15 junio, 2010

Aita

Papá, que era escritor, siempre me dijo que sentimientos como la tristeza, melancolía o nostalgia eran los únicos capaces de alimentar buenos textos. Y yo, tonta de mí, me sigo pellizcando cada vez que intento vaciar mi alma delante de un folio blanco. Pero es un dolor artificial, que no desemboca en ninguno de los sentimientos mencionados. Es más una mezcla de rabia y frustración la que se puede llegar a provocar, sin que salga nada digno de leer de ahí.

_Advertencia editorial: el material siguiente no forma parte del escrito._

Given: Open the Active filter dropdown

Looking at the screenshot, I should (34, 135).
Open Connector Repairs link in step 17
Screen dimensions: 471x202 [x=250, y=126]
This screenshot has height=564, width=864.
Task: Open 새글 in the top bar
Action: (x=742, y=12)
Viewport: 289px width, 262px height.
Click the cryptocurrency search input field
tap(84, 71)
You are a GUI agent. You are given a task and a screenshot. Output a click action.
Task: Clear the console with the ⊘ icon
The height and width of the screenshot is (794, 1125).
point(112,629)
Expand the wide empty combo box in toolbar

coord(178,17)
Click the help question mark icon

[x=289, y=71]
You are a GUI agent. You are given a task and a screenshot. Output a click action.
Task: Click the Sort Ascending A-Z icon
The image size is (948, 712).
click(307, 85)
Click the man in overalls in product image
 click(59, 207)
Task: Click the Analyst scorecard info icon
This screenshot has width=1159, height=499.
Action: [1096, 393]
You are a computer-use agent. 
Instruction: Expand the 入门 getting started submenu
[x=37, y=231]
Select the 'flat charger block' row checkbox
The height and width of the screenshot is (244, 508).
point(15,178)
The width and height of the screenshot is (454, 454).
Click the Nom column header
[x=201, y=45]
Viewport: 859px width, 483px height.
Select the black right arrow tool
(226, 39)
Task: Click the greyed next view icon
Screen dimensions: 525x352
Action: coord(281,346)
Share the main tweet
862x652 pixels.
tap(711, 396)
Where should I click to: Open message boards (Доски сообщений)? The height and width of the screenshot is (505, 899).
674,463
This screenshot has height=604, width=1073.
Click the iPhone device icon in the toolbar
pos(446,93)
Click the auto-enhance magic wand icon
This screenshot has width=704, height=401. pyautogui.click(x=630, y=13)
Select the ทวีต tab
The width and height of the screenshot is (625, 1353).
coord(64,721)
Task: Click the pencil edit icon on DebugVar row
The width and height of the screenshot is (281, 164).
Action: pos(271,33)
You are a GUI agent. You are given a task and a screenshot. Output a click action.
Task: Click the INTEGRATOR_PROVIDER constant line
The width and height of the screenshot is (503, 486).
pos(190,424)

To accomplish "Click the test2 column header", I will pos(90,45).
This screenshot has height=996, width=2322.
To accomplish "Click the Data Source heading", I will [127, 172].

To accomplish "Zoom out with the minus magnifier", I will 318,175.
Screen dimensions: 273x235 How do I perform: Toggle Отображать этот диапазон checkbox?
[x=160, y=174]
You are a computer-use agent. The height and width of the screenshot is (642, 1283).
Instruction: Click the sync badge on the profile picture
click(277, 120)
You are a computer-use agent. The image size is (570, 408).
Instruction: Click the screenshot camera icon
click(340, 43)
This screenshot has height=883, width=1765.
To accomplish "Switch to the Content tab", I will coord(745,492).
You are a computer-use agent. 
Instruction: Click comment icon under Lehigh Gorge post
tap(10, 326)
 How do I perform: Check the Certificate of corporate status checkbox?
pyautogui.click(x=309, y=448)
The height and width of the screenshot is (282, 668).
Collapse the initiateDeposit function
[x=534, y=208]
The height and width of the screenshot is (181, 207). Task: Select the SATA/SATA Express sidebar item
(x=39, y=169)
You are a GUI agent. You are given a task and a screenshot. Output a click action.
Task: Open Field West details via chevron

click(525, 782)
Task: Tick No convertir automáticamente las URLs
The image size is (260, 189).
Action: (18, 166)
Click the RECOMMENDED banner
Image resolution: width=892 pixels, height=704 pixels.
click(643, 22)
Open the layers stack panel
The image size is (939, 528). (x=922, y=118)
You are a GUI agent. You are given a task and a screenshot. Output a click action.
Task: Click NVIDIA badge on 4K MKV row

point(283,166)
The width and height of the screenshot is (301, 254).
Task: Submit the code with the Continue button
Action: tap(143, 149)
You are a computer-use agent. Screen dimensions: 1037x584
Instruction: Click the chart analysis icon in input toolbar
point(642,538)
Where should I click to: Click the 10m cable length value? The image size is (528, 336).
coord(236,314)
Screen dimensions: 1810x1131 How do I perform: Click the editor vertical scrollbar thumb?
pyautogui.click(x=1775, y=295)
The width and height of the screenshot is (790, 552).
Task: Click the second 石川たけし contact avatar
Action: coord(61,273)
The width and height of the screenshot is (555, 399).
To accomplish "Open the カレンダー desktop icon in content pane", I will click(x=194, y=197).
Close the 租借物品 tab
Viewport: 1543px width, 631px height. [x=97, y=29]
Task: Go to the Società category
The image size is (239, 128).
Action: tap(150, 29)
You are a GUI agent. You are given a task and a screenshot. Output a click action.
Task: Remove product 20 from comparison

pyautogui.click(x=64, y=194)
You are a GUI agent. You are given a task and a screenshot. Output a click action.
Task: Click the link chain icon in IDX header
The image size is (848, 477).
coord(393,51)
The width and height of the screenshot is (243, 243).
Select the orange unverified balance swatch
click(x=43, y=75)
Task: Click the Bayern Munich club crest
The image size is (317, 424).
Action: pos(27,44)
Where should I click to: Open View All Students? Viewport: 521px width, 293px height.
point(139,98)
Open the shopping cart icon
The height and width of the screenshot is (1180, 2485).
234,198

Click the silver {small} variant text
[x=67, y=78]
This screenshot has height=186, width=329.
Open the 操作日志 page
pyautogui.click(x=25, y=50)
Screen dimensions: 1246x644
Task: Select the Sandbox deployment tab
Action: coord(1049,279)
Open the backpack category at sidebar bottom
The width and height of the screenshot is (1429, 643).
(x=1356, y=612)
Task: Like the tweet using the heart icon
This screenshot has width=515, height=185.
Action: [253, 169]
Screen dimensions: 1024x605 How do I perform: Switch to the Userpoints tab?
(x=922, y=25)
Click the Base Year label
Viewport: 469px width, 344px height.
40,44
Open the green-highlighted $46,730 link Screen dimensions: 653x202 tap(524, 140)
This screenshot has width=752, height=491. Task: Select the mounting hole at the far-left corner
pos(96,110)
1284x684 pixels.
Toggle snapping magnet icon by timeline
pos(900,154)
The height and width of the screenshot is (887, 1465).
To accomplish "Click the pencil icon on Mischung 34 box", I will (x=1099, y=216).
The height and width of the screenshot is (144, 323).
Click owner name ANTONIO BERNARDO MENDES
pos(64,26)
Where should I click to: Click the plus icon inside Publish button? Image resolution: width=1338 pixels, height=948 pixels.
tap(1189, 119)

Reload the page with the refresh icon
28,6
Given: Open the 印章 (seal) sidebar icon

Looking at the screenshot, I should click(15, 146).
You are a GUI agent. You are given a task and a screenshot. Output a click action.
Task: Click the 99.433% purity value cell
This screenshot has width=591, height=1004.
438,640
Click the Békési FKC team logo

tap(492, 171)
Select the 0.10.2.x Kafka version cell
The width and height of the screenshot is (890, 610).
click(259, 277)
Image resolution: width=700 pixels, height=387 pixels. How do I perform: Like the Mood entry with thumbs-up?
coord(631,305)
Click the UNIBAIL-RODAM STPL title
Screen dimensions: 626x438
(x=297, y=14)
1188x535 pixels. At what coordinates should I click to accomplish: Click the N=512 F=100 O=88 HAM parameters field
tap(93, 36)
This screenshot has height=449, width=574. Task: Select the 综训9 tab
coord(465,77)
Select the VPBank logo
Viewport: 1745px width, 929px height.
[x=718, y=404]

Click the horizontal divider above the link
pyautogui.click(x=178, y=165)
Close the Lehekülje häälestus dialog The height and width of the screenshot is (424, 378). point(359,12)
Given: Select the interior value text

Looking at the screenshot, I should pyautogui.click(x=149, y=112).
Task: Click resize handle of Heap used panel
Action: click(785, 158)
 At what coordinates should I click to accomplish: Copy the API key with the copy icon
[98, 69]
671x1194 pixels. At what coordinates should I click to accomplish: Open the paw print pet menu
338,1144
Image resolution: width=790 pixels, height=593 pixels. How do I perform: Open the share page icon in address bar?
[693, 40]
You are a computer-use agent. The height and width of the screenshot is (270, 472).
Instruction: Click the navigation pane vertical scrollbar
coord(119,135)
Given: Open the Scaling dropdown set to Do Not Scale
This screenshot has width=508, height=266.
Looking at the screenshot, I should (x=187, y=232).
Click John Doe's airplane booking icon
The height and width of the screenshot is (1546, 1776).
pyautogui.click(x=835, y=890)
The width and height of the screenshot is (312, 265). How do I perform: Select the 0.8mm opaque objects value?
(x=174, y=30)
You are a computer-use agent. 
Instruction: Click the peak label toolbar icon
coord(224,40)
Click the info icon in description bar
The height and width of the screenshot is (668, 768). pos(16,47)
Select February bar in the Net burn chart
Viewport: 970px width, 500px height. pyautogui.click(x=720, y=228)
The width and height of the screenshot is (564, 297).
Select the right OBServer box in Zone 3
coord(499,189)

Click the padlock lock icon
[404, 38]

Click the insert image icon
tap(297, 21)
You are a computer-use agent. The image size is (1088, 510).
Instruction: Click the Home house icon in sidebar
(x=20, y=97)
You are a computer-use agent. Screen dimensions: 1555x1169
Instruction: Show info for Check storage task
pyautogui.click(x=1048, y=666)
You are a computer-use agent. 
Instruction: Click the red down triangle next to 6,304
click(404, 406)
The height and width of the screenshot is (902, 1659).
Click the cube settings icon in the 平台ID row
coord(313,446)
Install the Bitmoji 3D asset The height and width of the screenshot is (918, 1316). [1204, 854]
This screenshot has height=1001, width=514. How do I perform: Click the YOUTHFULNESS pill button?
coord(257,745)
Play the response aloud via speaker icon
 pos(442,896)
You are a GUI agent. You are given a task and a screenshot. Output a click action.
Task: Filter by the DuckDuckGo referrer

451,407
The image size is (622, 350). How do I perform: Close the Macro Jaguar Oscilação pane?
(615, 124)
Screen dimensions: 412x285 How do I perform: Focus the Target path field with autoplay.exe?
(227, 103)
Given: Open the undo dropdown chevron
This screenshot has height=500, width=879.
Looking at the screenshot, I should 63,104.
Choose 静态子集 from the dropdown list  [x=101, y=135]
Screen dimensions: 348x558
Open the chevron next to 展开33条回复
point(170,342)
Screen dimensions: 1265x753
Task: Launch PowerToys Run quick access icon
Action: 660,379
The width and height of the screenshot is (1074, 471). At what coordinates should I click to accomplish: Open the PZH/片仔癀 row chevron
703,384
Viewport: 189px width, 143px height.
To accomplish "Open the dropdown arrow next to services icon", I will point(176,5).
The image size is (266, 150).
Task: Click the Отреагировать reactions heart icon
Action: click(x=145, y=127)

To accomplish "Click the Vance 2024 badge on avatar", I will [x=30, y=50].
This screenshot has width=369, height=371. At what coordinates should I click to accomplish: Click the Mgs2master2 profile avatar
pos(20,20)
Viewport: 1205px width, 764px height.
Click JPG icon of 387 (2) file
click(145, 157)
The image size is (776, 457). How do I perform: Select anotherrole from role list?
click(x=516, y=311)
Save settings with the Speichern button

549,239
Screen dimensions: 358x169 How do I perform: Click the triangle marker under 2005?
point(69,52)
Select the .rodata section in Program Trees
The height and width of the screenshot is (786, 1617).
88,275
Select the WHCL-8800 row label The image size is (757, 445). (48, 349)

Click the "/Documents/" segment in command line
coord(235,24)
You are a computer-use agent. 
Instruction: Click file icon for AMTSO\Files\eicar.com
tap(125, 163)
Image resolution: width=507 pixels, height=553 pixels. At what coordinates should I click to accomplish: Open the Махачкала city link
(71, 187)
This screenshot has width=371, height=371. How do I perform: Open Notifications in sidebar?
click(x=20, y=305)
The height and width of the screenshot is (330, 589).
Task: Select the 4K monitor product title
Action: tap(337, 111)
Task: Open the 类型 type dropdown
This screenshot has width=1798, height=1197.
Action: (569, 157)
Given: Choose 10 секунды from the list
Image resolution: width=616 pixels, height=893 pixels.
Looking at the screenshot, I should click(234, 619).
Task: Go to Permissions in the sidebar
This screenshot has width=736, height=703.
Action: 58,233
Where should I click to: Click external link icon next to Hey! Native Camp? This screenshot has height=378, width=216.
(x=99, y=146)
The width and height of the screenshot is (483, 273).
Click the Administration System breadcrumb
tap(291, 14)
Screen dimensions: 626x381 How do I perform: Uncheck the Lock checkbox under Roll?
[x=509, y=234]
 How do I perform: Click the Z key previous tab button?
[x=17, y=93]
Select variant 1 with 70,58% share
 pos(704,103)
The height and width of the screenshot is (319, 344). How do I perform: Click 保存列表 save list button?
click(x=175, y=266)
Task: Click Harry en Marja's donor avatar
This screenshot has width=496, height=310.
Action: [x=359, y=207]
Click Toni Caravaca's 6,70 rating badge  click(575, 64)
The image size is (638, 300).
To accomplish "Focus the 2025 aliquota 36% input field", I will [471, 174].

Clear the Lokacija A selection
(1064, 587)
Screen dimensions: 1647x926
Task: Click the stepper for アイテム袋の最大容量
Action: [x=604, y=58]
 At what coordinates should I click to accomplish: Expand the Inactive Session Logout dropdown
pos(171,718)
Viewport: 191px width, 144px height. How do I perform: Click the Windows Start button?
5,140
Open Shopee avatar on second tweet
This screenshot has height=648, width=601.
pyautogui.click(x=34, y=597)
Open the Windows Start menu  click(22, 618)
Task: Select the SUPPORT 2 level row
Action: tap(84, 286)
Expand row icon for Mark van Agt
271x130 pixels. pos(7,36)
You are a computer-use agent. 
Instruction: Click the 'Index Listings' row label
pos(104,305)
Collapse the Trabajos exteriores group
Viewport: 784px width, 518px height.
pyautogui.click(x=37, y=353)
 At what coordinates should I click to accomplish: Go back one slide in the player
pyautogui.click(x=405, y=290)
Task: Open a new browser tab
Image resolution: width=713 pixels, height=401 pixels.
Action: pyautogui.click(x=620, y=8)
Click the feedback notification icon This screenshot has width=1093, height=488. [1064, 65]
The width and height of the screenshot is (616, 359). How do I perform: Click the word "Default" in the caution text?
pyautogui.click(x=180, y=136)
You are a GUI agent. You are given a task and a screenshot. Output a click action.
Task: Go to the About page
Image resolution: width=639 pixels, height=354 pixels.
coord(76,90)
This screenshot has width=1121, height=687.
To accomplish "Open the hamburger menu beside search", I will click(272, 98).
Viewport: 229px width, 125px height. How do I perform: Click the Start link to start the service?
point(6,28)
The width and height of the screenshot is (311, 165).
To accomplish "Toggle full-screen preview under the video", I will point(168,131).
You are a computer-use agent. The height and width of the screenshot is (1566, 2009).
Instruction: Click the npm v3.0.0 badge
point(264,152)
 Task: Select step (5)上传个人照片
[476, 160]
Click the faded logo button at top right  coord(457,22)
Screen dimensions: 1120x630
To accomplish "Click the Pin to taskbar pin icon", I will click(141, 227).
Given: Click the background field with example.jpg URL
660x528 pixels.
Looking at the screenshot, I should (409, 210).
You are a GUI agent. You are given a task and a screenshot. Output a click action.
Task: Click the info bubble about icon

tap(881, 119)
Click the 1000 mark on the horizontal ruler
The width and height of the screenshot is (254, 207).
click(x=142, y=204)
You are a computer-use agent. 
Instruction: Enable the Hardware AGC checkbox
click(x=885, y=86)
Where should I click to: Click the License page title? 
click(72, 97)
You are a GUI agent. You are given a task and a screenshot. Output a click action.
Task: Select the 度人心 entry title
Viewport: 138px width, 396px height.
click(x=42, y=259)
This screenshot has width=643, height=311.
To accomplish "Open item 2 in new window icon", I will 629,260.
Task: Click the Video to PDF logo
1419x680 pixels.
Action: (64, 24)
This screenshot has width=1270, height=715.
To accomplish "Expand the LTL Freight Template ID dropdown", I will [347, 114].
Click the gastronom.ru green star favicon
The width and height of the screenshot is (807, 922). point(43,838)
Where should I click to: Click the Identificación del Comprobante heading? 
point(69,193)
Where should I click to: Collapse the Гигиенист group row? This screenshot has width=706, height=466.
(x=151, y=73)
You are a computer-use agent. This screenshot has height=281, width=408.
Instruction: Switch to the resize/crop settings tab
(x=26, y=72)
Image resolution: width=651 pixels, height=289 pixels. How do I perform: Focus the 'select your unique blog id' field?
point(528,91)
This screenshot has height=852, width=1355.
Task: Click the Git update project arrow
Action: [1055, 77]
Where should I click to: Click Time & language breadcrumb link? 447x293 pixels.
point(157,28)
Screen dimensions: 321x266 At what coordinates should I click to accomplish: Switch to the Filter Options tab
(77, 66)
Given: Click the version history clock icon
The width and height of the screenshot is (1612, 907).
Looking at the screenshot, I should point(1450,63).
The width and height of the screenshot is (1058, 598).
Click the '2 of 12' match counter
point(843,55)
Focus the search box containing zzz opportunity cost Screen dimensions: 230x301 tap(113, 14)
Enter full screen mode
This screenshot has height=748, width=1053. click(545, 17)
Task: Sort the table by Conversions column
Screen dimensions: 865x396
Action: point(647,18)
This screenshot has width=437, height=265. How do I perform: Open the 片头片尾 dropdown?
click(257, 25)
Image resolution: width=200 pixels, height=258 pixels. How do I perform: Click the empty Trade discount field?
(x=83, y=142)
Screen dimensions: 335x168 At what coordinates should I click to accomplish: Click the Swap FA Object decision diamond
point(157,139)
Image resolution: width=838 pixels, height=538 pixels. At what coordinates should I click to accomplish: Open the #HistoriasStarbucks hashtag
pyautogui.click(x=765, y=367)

Papá era un romántico de los pies a la cabeza, pero no un romántico de esos que asociamos al amor, sino un romántico del romanticismo literario puro del siglo XIX, de esos que se revolcaban egoístamente en su propia mierda mientras se metían mierda también por cualquier lado. Yo siempre quise acercarme a una vertiente más social, a una escritura que sirviera a cualquiera, hablar de problemas, inquietudes, dudas universales, mas no logré desprenderme de la turbia influencia que papá dejó en mí.
Papá me enseñó a moverme por los ambientes más bohemios de Madrid. Me enseñó a no avergonzarme de su nombre, del apellido que tenemos en común. Todos los que frecuentan esas tascas (papá prefería llamarlos cafés) lo conocen, y me es imposible deshacerme de su sombra. He aprendido a convivir con ello, aunque sigo sin entender a qué se debe tanta admiración por él.

Papá era egoísta, egoísta como sus textos, fueran prosa, fueran verso.

Ingenuos… Vosotros no conocéis a papá.